§ Brief
Retype the following records word for word, keeping every line as it appears.

§ Data in this exercise
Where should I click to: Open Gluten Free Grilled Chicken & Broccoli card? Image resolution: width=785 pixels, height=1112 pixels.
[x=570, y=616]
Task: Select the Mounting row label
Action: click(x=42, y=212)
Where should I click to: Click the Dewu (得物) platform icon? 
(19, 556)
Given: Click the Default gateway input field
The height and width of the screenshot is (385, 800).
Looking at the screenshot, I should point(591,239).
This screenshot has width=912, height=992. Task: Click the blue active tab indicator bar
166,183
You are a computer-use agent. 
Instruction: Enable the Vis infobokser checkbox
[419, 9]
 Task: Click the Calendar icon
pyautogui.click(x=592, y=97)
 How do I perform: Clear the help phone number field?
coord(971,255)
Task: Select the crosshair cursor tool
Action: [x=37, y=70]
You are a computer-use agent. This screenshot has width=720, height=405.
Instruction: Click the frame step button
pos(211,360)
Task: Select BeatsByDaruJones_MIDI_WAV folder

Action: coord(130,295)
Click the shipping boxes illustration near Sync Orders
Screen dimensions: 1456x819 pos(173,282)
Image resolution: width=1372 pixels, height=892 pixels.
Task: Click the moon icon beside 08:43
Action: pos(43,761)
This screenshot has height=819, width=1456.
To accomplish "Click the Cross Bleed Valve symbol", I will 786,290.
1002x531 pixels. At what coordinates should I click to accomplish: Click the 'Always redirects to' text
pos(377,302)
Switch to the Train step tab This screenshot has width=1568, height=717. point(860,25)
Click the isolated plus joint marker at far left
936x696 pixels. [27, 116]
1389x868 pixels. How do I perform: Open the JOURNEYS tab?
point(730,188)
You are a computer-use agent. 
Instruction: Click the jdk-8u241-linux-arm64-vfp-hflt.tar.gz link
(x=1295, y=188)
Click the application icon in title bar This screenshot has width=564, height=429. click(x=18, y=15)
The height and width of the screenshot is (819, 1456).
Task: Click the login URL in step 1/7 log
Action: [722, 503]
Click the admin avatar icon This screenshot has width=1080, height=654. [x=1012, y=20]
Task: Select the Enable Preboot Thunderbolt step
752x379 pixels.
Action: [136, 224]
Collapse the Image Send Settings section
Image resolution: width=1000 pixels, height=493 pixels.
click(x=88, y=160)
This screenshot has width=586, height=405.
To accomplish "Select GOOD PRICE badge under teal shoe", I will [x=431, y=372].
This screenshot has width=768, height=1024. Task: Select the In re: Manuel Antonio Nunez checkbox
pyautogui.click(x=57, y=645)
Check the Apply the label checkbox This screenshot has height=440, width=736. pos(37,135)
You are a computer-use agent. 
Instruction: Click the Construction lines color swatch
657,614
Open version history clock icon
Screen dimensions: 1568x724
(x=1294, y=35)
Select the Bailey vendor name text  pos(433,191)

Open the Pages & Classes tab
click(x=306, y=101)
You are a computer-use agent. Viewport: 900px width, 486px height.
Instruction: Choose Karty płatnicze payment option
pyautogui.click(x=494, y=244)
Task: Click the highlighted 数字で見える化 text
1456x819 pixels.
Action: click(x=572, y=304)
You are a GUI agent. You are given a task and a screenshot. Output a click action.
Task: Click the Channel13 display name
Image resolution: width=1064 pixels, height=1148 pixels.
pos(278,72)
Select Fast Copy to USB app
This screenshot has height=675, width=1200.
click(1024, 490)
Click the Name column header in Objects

§ Correct output
Where should I click to: Open Gluten Free Grilled Chicken & Broccoli card? Image resolution: width=785 pixels, height=1112 pixels.
[x=570, y=616]
Task: Select the Mounting row label
Action: click(x=42, y=212)
Where should I click to: Click the Dewu (得物) platform icon? 
(19, 556)
Given: Click the Default gateway input field
The height and width of the screenshot is (385, 800).
Looking at the screenshot, I should point(591,239).
This screenshot has width=912, height=992. Task: Click the blue active tab indicator bar
166,183
You are a computer-use agent. 
Instruction: Enable the Vis infobokser checkbox
[419, 9]
 Task: Click the Calendar icon
pyautogui.click(x=592, y=97)
 How do I perform: Clear the help phone number field?
coord(971,255)
Task: Select the crosshair cursor tool
Action: [x=37, y=70]
You are a computer-use agent. This screenshot has width=720, height=405.
Instruction: Click the frame step button
pos(211,360)
Task: Select BeatsByDaruJones_MIDI_WAV folder

Action: coord(130,295)
Click the shipping boxes illustration near Sync Orders
Screen dimensions: 1456x819 pos(173,282)
Image resolution: width=1372 pixels, height=892 pixels.
Task: Click the moon icon beside 08:43
Action: pos(43,761)
This screenshot has height=819, width=1456.
To accomplish "Click the Cross Bleed Valve symbol", I will 786,290.
1002x531 pixels. At what coordinates should I click to accomplish: Click the 'Always redirects to' text
pos(377,302)
Switch to the Train step tab This screenshot has width=1568, height=717. point(860,25)
Click the isolated plus joint marker at far left
936x696 pixels. [27, 116]
1389x868 pixels. How do I perform: Open the JOURNEYS tab?
point(730,188)
You are a computer-use agent. 
Instruction: Click the jdk-8u241-linux-arm64-vfp-hflt.tar.gz link
(x=1295, y=188)
Click the application icon in title bar This screenshot has width=564, height=429. click(x=18, y=15)
The height and width of the screenshot is (819, 1456).
Task: Click the login URL in step 1/7 log
Action: [722, 503]
Click the admin avatar icon This screenshot has width=1080, height=654. [x=1012, y=20]
Task: Select the Enable Preboot Thunderbolt step
752x379 pixels.
Action: [136, 224]
Collapse the Image Send Settings section
Image resolution: width=1000 pixels, height=493 pixels.
click(x=88, y=160)
This screenshot has width=586, height=405.
To accomplish "Select GOOD PRICE badge under teal shoe", I will [x=431, y=372].
This screenshot has width=768, height=1024. Task: Select the In re: Manuel Antonio Nunez checkbox
pyautogui.click(x=57, y=645)
Check the Apply the label checkbox This screenshot has height=440, width=736. pos(37,135)
You are a computer-use agent. 
Instruction: Click the Construction lines color swatch
657,614
Open version history clock icon
Screen dimensions: 1568x724
(x=1294, y=35)
Select the Bailey vendor name text  pos(433,191)

Open the Pages & Classes tab
click(x=306, y=101)
You are a computer-use agent. Viewport: 900px width, 486px height.
Instruction: Choose Karty płatnicze payment option
pyautogui.click(x=494, y=244)
Task: Click the highlighted 数字で見える化 text
1456x819 pixels.
Action: click(x=572, y=304)
You are a GUI agent. You are given a task and a screenshot. Output a click action.
Task: Click the Channel13 display name
Image resolution: width=1064 pixels, height=1148 pixels.
pos(278,72)
Select Fast Copy to USB app
This screenshot has height=675, width=1200.
click(1024, 490)
Click the Name column header in Objects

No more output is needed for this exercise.